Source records
Content starts
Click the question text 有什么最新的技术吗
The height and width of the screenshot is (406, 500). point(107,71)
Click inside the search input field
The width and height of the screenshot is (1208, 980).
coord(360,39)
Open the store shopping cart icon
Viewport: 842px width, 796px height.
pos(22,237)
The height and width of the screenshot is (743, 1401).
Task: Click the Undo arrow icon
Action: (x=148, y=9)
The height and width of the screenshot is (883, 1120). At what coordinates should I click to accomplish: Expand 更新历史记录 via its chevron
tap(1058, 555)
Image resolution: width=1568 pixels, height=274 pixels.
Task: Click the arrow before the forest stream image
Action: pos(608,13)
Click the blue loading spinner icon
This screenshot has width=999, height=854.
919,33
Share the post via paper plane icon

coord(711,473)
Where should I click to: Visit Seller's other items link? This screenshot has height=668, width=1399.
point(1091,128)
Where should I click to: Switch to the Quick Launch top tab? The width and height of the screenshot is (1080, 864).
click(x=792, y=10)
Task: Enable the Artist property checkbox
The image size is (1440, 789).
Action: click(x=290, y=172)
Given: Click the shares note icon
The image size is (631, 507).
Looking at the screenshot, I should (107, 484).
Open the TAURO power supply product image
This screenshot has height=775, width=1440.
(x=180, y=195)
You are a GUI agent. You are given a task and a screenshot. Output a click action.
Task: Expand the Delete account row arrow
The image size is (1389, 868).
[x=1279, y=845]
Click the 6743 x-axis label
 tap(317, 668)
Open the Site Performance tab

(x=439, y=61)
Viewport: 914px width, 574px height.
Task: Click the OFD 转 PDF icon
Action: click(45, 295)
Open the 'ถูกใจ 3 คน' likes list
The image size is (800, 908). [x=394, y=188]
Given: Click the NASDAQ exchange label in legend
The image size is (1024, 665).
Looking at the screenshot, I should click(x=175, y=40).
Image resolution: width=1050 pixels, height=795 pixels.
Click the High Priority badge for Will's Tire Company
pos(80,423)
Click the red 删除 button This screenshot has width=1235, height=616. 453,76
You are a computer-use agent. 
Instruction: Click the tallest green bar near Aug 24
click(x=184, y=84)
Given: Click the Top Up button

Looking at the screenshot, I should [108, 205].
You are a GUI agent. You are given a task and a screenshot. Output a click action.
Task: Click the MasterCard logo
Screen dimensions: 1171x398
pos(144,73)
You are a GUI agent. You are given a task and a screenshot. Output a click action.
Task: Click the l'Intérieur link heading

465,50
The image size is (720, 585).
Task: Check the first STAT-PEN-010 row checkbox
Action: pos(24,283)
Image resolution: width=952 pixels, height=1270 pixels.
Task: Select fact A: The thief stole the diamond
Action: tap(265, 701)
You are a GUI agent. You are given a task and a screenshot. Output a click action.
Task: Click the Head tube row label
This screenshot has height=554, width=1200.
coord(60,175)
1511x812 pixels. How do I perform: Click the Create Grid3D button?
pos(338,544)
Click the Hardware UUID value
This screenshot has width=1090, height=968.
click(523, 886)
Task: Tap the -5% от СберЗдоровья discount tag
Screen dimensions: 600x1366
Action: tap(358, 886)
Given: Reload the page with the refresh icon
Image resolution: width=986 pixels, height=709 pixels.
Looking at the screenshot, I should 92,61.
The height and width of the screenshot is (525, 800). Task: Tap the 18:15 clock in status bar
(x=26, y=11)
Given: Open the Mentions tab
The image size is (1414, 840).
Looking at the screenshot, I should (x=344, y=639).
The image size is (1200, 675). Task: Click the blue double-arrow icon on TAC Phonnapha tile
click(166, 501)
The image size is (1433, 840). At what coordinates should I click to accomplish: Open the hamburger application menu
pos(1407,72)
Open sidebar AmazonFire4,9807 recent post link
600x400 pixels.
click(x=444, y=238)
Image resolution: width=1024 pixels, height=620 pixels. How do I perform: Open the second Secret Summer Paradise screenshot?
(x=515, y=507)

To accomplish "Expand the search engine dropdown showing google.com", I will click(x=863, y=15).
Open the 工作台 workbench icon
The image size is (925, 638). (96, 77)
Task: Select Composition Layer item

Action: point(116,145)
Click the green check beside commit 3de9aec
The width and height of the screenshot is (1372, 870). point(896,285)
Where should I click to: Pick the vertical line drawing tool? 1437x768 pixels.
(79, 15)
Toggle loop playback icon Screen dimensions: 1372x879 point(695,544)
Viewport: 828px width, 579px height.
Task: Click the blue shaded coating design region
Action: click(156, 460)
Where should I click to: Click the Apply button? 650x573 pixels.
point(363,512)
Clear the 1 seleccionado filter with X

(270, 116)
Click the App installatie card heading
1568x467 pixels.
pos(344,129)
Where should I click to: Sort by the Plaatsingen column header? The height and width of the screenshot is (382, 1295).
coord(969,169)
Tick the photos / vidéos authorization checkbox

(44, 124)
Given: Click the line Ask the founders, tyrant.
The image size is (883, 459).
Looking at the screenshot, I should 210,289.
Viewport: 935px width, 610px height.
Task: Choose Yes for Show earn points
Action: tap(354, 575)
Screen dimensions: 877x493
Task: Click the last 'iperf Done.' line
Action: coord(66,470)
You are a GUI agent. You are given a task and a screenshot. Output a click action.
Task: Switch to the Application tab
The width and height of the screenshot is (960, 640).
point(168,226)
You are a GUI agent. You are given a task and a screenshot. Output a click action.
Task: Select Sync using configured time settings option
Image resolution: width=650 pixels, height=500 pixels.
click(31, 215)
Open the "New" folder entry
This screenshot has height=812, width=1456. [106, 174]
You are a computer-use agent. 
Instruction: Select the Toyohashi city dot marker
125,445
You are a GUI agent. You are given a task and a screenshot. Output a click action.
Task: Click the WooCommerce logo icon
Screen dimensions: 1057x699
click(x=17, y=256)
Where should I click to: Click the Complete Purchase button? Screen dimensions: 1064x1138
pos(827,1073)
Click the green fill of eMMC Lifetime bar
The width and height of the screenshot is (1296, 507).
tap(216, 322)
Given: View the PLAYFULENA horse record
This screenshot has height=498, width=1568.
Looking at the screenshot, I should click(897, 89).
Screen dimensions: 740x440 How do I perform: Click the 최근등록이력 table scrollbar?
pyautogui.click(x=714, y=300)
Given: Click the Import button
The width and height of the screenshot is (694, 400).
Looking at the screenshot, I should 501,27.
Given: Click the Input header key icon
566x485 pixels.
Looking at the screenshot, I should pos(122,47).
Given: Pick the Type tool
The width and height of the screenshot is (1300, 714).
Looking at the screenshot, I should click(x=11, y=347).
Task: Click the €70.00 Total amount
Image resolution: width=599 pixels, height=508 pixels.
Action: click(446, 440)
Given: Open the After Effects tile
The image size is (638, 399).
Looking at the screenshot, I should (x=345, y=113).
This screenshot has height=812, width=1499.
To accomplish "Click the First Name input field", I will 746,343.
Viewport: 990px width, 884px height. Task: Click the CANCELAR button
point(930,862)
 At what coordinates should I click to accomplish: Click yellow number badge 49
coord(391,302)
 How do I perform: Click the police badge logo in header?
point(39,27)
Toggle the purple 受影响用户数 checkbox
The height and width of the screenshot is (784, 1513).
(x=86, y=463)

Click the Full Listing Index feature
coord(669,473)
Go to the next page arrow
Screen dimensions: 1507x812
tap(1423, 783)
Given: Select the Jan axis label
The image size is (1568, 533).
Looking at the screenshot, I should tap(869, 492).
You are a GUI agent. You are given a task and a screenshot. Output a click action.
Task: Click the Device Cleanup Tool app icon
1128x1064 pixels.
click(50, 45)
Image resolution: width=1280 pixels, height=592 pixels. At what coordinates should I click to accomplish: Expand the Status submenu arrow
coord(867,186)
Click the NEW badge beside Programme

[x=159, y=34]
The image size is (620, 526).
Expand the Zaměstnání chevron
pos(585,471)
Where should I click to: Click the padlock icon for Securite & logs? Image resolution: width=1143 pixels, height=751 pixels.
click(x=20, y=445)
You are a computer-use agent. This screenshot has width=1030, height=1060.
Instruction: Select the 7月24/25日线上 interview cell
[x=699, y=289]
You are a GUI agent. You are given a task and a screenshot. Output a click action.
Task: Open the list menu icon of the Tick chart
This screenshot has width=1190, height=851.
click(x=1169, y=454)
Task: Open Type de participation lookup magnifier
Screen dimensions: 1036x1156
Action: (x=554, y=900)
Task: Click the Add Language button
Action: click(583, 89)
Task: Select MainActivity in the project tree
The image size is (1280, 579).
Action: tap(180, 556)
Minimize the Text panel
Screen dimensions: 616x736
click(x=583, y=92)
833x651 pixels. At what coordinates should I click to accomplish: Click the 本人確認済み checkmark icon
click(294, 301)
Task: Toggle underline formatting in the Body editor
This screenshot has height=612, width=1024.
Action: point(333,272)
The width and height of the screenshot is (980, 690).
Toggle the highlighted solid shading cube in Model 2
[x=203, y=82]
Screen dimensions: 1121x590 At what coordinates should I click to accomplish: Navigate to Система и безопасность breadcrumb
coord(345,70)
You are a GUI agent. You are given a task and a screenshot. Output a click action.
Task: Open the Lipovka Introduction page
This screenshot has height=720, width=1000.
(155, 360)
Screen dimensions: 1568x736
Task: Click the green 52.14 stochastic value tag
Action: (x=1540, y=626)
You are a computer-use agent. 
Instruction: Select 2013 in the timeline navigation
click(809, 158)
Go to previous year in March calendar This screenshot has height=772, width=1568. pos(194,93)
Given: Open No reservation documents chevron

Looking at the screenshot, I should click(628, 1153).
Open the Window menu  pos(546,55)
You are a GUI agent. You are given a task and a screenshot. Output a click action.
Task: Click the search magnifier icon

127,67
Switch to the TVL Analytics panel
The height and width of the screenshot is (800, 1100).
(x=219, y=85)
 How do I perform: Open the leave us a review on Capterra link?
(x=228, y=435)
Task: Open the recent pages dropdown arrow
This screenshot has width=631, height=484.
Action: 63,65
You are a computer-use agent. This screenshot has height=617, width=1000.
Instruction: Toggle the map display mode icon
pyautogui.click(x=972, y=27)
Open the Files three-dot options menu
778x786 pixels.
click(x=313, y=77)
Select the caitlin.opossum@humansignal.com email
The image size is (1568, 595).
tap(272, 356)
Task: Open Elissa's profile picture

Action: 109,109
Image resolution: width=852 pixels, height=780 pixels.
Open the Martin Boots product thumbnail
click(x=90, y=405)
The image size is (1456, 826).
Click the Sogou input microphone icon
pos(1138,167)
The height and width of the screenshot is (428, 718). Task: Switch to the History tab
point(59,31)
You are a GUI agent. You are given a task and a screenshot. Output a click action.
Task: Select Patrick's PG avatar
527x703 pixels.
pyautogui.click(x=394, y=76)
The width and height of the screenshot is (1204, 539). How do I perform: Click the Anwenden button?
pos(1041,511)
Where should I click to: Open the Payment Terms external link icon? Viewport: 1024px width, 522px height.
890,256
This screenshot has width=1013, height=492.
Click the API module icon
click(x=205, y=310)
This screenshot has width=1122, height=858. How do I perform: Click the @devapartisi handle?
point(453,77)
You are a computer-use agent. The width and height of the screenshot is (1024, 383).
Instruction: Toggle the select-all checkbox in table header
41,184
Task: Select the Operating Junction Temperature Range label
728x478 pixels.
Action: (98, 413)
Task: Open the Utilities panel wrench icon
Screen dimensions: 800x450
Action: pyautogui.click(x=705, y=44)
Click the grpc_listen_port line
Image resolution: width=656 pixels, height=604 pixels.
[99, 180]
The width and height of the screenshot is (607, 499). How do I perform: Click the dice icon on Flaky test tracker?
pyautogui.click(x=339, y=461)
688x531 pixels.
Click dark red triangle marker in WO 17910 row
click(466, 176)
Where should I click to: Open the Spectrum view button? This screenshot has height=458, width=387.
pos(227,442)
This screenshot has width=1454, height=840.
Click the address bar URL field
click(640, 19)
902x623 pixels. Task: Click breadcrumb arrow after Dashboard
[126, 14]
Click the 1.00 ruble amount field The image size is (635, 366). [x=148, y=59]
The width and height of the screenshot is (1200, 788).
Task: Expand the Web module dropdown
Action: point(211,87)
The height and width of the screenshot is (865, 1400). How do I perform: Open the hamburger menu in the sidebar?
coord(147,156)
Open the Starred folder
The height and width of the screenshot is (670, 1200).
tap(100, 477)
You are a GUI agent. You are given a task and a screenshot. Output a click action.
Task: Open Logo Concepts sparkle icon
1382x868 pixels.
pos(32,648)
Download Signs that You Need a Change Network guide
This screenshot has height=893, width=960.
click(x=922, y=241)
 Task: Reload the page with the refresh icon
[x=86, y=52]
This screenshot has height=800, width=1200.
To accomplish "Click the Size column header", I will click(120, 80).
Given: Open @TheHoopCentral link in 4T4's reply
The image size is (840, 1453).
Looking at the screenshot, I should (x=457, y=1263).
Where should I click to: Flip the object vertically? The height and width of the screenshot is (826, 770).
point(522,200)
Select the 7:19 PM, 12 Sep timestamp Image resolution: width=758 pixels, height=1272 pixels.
Content ends
▶ _YOUR GOAL_
Lines containing the string "Type" are the ones to copy from the entries above.

▶ _PROBLEM SOLUTION_
Given: Pick the Type tool
Task: Open Type de participation lookup magnifier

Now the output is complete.